(Items listed in a dataset)
============
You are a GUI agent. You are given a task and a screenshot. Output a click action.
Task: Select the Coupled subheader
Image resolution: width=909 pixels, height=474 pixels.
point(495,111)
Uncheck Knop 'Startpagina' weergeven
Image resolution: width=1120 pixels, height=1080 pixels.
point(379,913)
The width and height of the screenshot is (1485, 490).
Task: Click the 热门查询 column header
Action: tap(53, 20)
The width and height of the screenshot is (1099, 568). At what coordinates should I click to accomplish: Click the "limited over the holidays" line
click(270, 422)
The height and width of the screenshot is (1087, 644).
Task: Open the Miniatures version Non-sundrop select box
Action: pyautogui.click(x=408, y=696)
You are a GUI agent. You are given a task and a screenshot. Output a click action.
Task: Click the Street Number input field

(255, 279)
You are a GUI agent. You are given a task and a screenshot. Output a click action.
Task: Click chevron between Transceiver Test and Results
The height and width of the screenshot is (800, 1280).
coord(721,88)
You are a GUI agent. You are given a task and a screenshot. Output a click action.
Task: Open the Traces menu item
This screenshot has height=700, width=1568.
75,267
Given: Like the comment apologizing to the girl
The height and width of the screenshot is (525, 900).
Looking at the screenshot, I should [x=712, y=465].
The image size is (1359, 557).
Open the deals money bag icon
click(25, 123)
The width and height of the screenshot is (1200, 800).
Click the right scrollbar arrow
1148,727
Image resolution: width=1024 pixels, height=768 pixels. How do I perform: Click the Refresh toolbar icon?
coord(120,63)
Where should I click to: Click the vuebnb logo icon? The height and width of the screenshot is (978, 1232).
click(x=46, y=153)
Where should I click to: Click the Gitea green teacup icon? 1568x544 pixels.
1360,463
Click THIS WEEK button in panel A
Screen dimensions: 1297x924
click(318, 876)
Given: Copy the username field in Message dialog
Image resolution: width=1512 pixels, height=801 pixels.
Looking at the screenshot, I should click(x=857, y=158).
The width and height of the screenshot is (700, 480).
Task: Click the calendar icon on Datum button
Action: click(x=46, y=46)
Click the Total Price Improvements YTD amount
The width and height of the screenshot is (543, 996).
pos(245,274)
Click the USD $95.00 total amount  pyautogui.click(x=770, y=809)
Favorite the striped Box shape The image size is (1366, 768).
============
• **WORK ORDER**
Your answer should be every line above that contains the word "amount".

• **RESPONSE AREA**
Click the Total Price Improvements YTD amount
Click the USD $95.00 total amount  pyautogui.click(x=770, y=809)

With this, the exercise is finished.